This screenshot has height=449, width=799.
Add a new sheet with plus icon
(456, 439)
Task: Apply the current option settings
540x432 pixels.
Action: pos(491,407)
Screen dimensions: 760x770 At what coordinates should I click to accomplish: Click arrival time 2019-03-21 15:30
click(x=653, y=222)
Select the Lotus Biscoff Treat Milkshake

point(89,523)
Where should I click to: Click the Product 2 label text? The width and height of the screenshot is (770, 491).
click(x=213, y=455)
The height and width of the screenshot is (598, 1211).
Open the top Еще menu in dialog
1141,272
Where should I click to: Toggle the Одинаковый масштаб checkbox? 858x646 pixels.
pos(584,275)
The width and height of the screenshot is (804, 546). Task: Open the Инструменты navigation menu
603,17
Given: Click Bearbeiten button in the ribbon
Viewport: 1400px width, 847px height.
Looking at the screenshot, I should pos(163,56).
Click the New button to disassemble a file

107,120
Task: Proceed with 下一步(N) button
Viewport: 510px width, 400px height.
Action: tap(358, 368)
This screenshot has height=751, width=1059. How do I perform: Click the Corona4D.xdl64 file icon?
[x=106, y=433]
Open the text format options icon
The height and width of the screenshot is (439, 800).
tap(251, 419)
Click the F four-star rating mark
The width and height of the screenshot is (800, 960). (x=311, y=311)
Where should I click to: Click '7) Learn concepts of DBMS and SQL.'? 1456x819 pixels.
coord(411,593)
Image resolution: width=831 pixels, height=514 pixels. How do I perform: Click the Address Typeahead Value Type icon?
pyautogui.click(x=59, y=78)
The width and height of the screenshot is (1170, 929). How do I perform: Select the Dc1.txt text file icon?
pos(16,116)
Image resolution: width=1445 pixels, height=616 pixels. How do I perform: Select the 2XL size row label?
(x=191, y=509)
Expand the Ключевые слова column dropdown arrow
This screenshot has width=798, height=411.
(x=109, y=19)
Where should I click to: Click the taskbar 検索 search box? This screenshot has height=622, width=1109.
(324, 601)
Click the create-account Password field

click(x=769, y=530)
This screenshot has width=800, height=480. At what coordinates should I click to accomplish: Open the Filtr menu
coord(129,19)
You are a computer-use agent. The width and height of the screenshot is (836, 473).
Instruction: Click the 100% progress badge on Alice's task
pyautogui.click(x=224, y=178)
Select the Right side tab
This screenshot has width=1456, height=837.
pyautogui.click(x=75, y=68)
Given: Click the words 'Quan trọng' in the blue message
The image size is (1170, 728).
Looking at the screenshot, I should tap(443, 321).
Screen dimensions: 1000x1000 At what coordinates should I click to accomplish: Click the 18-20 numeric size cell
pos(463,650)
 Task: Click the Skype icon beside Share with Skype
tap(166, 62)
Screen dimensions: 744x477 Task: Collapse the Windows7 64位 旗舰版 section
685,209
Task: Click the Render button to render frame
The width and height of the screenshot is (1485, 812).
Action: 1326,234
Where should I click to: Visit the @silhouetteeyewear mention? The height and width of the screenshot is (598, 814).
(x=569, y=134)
★ ★ ★ ★ ★
- **Problem**
Whenever a line above contains "Given", copy that line.

- **Task output**
Given: Click Bearbeiten button in the ribbon
Given: Click the words 'Quan trọng' in the blue message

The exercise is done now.